# !00 ton coal train complete



## aceinspp (Jan 2, 2008)

Got the last two C&NW 100 ton coal hoppers so that my 20 car train is now complete. All cars have coal loads and each has its own road number. The pics show the train departing the covered storage area. Two -9s lead the way. Later RJD


----------



## Nicholas Savatgy (Dec 17, 2008)

Nice lookin train RJ,
Got to luv those Dash 9s and 100 ton hopper cars









Are they Aristo coal loads or custom made ?


----------



## eheading (Jan 5, 2008)

Nice looking train, RJ. I do personally like coal trains! You got me beat by 2 cars - my coal train is only 18 cars long, and it's pulled by 2 SD45's, rather than Dash 9's. Your covered parking garage looks good too!!

Ed


----------



## JonScott (May 12, 2010)

Now thats cool


----------



## Ted Doskaris (Oct 7, 2008)

Great train, RJ, 

How did you change the road numbers on the 16 C&NW cars for sides, front & rear? 
(16 = 20 - 4 cars; I think Arsto only made the C&NW cars in 4 road numbers - I have them, too.) 

-Ted


----------



## Dave F (Jan 2, 2008)

Awesome. Very nice indeed.


----------



## Randy Stone (Jan 2, 2008)

Very nice RJ. 

I dig coal trains 

Is that a yellow caboose I see bringing up the rear?


----------



## Stan Cedarleaf (Jan 2, 2008)

Nice, RJ..... Right nice.


----------



## noelw (Jan 2, 2008)

Looks great... 
Like you storage for yor trains to, and the way you come out of them... Nice work..


----------



## aceinspp (Jan 2, 2008)

Thanks all for the kind words. Yep the cabees is also C&NW as is most of my rolling stock. 
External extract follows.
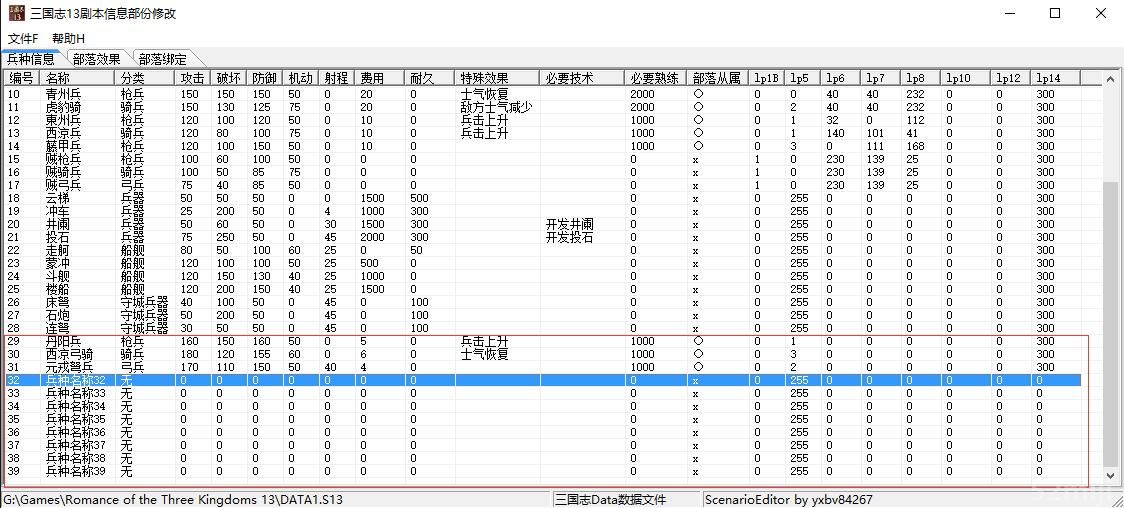Viewport: 1124px width, 508px height.
Task: Maximize the editor window
Action: click(x=1055, y=14)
Ted yep the cars only came in four road numbers but using the technique that I have talked about to remove the numbers has worked quite well. I had custom numbers made for the cars so all I had to do was remove the last 3 digits and add the new 3 digits to the sides and ends. Of course the ends are two different colors and I did have the decals made so I could change to reflect that change. I doubt many folks would notice the numbers not being all the same. 
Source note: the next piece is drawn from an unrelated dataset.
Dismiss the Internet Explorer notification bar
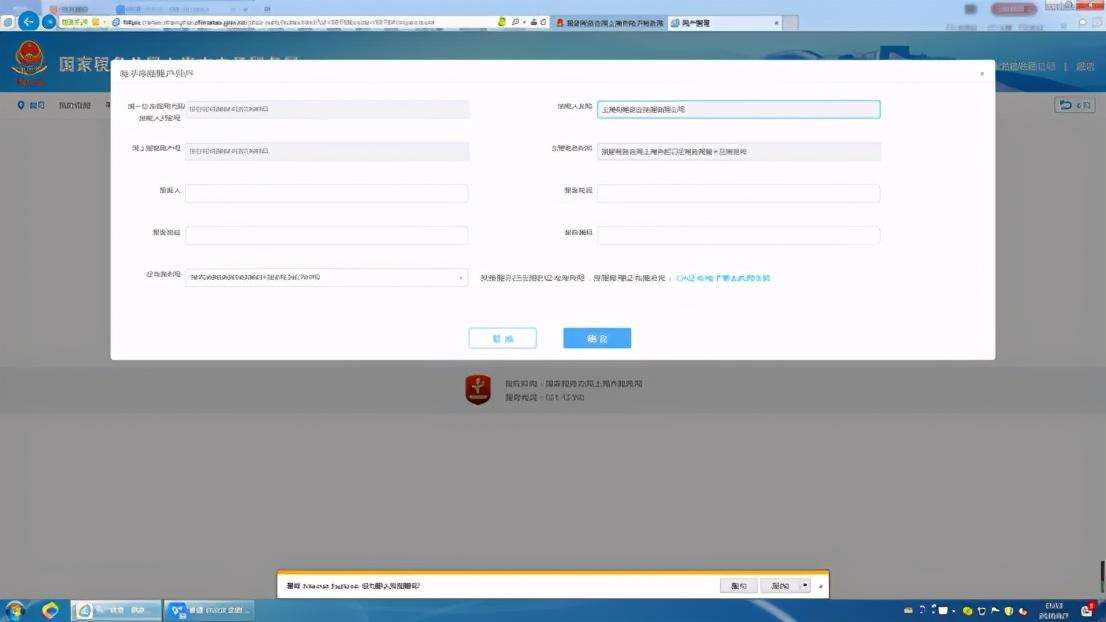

Actually ED I have you beat by four cars but I choose not to use the shelve queen car which is one of only one made by AC and the other is a Norfolk Western car that needs to be sold as it does not fit in with the rest of my rolling stock. Later RJD


----------



## NTCGRR (Jan 2, 2008)

RJ 
I'm just SOOOO proud of you!!!!!!


----------



## Nicholas Savatgy (Dec 17, 2008)




----------



## Nicholas Savatgy (Dec 17, 2008)




----------



## Ward H (Jan 5, 2008)

That does look real nice RJ. Like the curving track.


----------



## eheading (Jan 5, 2008)

Yup, you got me beat, RJ. I like that green "wall" along the edge of your track in the picture. What is that stuff?? Where did you get it??

Ed


----------



## Dick413 (Jan 7, 2008)

Great train and a real nice layout and i want that switch stand.


----------



## aceinspp (Jan 2, 2008)

Thanks guys for the kind words. Nope Dick that stand has been with me for a long time. Came out of the ATSF yard in Newton, KS. T got the globe for it from the Wichita terminal RR. It has a solar panel on it to light it up at night. Cool. Took a few more pics today will post later. Later RJD


----------



## up9018 (Jan 4, 2008)

Cool looking train RJ, you will need a video of it running now. I like the C&NW stuff. 

Chris


----------



## Dave Meashey (Jan 2, 2008)

RJ; 

I kept wondering "Why so many switch towers?" Then I realized that they were your outdoor light fixtures. Ho boy! Dummy me! Ha! Ha! 

Great train, 
David Meashey


----------



## jimtyp (Jan 2, 2008)

Nothing like a loooooooong coal train! Love it!


----------



## Semper Vaporo (Jan 2, 2008)

Posted By Dave Meashey on 22 Nov 2010 08:44 AM 
RJ; 

I kept wondering "Why so many switch towers?" Then I realized that they were your outdoor light fixtures. Ho boy! Dummy me! Ha! Ha! 

Great train, 
David Meashey 

You and I belong to the same club!







Those could be pretty good switch towers with a small stairway or ladder from the ground up to the base of the light.


----------



## wchasr (Jan 2, 2008)

I'm not sure how many hoppers I've got now? We used a bunch as center piece"candy dishes" back in May. I think I ahuled 18 of them to NYC then to Ellenville, NY and home again. I also know I've picked up a few more since then. The bulk of the rail traffic thru here is Unit Coal trains and Tank trains. I've looking forward to making up some relatively long trains! 

Chas


----------



## aceinspp (Jan 2, 2008)

Now that is a good Idea making one of the path lights into a switch tower. I could do one at the far end where my reverse loop is and just one light there. Thanks for the tip. Later RJD


----------